#### ACTION ITEM:
At the line containing "Where should I click to: Collapse", begin an exact copy, and continue through the last line of the entries below. Leave out any pictures.

Saved data entries:
——
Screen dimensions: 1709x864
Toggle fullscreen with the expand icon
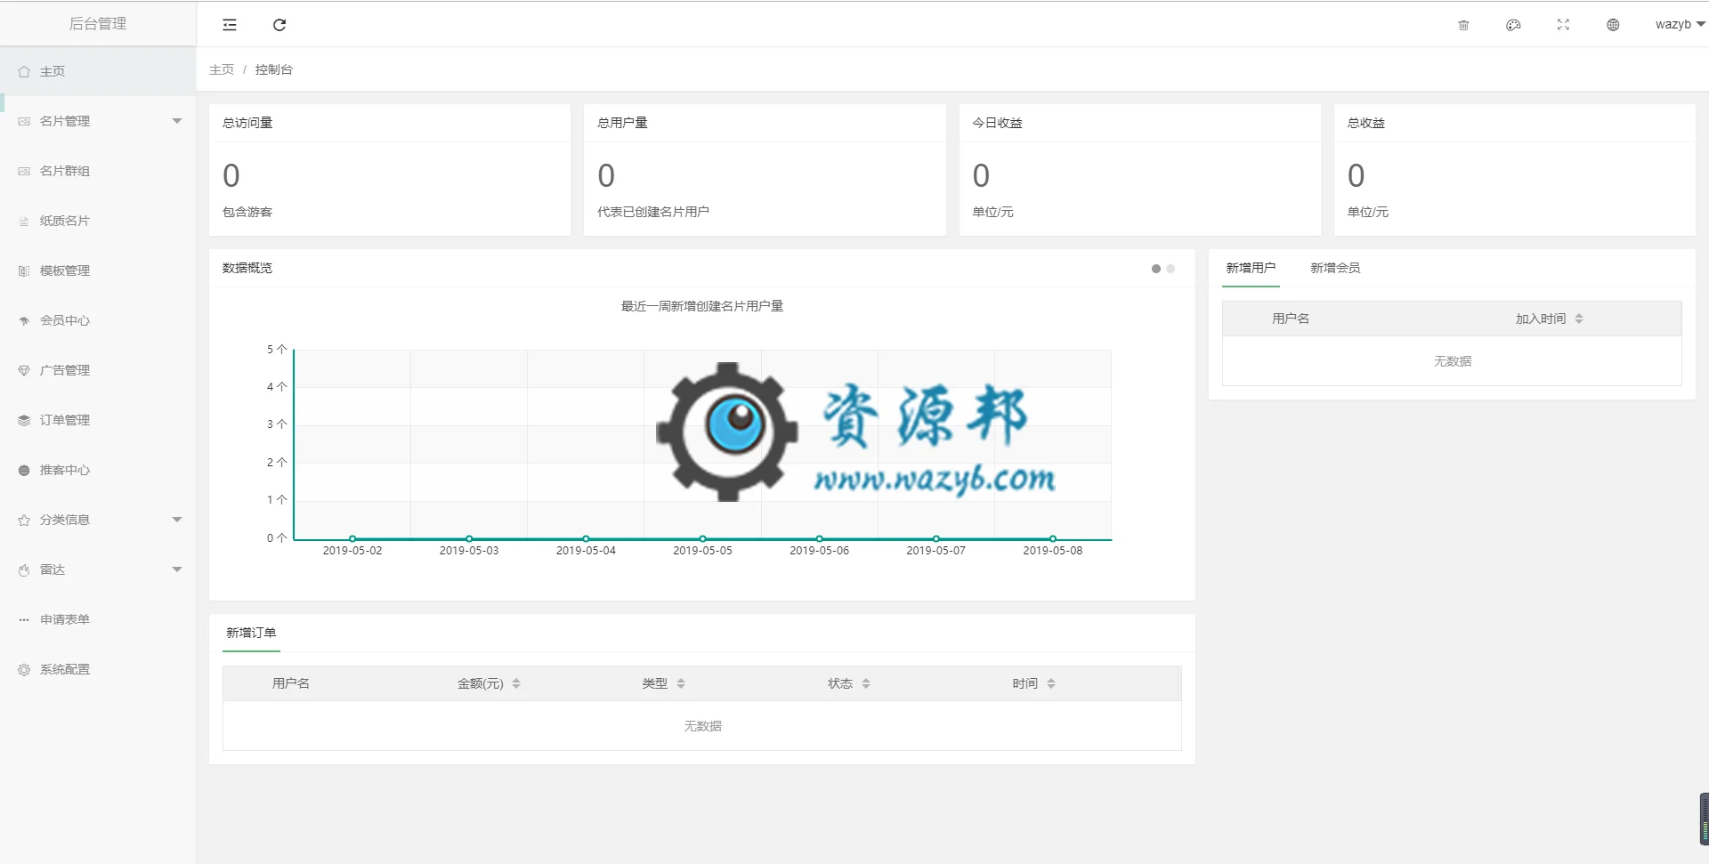click(1563, 25)
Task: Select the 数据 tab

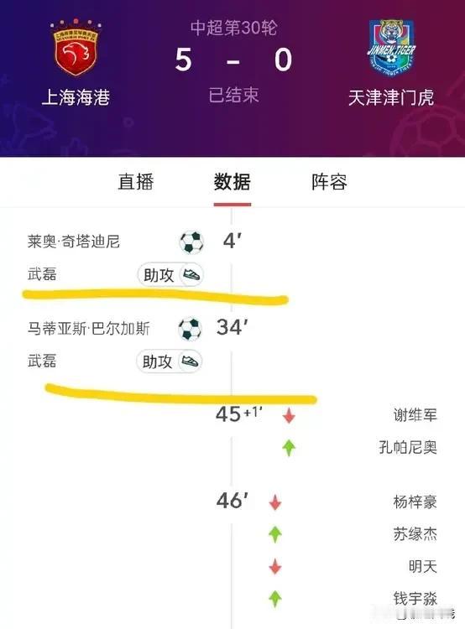Action: [x=233, y=182]

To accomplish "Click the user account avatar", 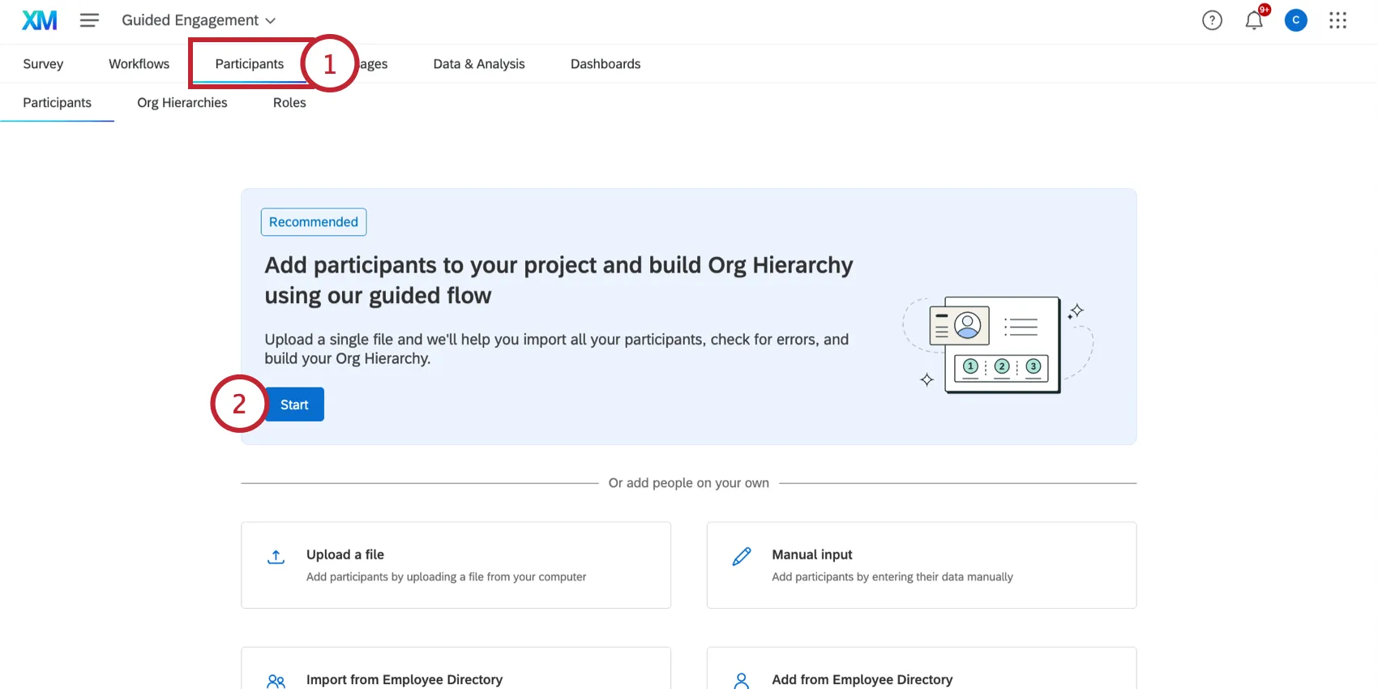I will 1295,20.
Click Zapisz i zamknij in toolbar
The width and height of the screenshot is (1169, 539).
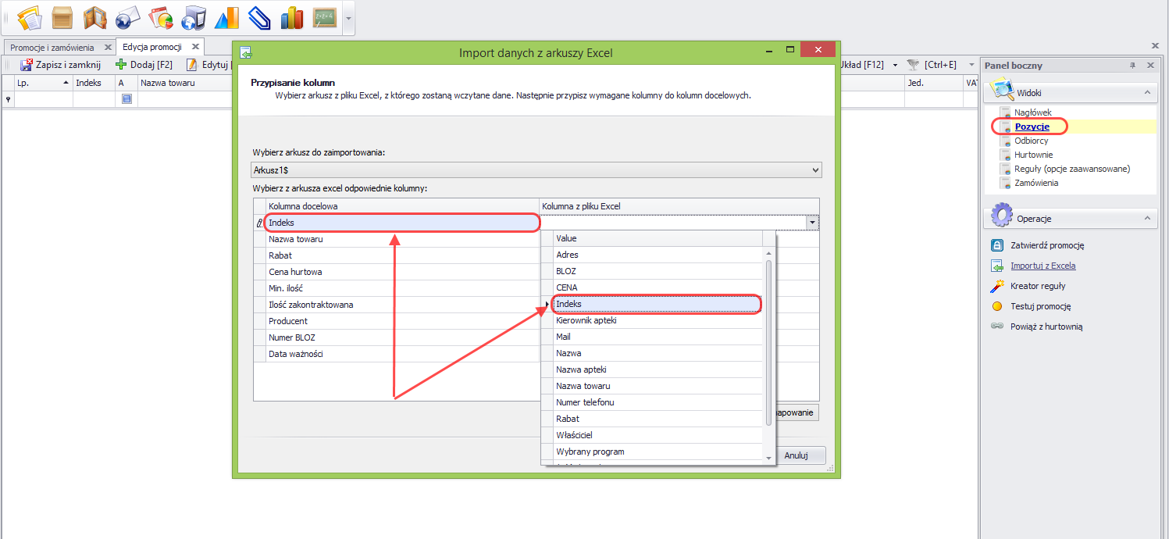coord(61,65)
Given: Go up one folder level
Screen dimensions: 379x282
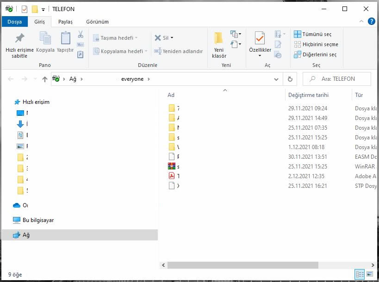Looking at the screenshot, I should (x=44, y=79).
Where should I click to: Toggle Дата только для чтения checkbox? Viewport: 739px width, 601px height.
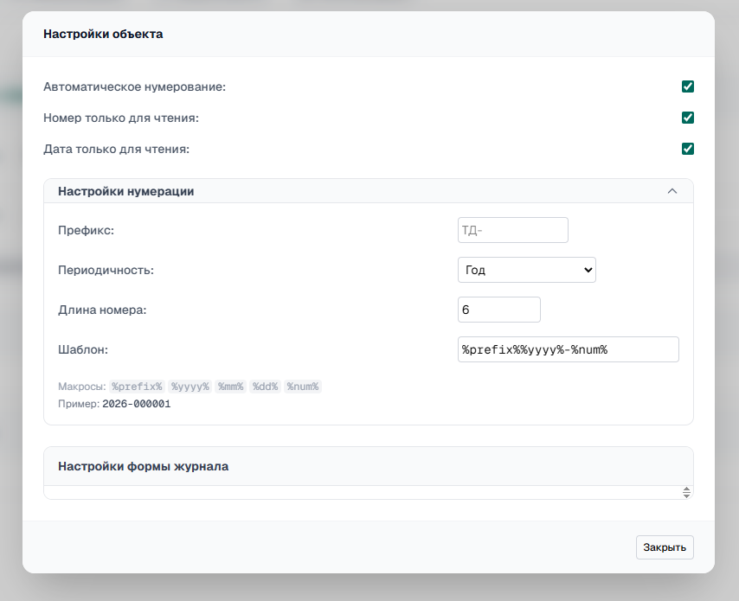tap(688, 149)
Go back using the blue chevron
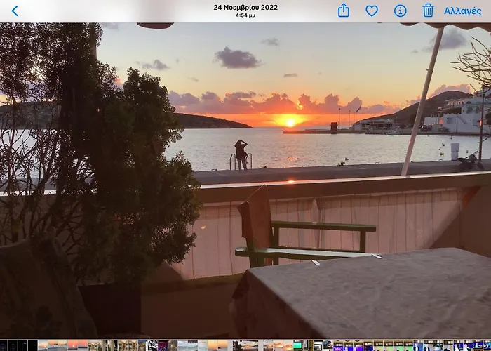The width and height of the screenshot is (491, 351). 15,11
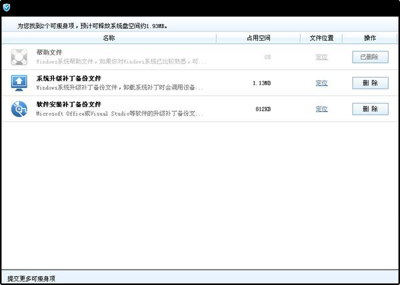Click the shield icon in the title bar

(x=7, y=7)
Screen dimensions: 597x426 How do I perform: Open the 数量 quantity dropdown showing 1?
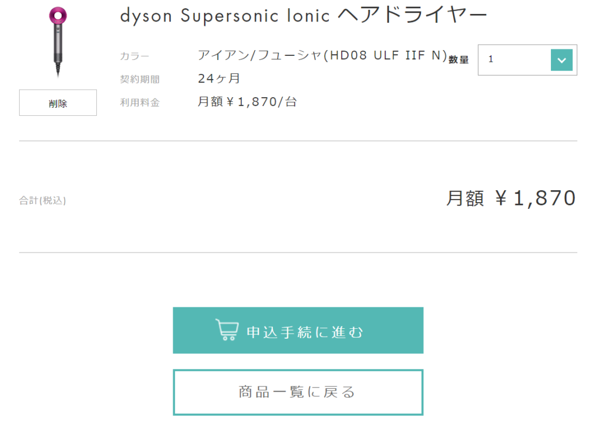click(x=527, y=60)
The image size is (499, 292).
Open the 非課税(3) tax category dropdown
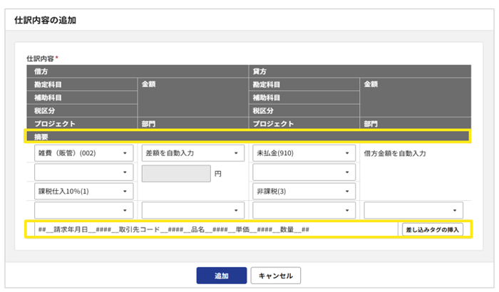point(304,192)
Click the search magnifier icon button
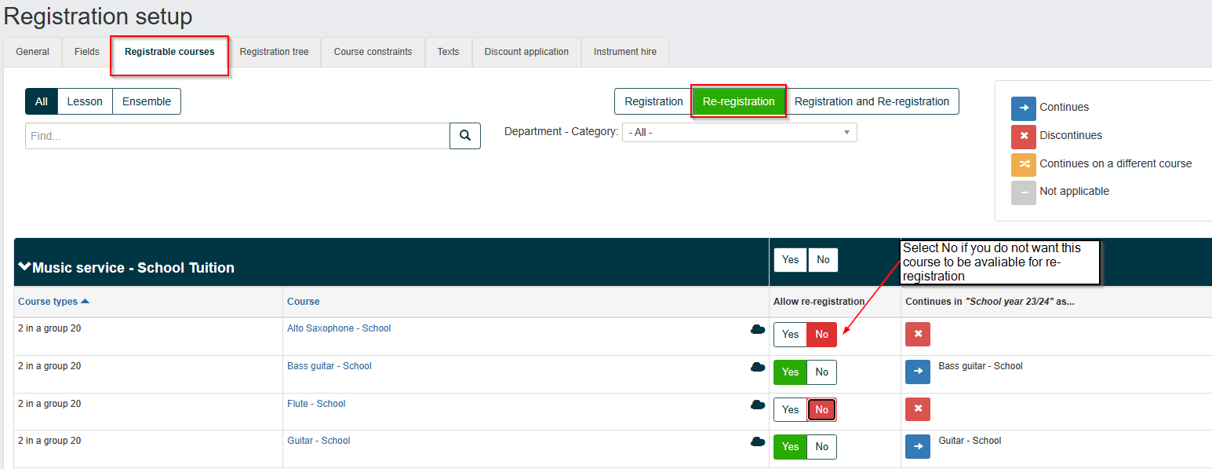1212x469 pixels. [465, 136]
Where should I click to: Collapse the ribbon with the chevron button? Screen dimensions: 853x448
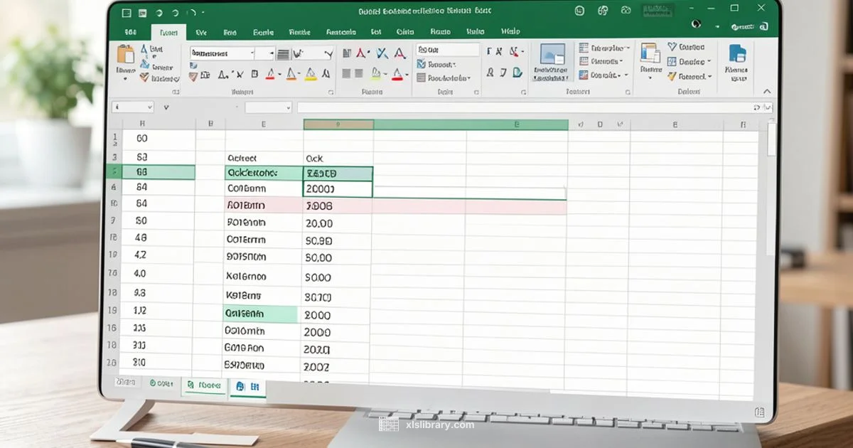click(766, 91)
——
#### YOUR RESPONSE:
Where should I click to: Collapse the ribbon with the chevron button? Screen dimensions: 853x448
click(766, 91)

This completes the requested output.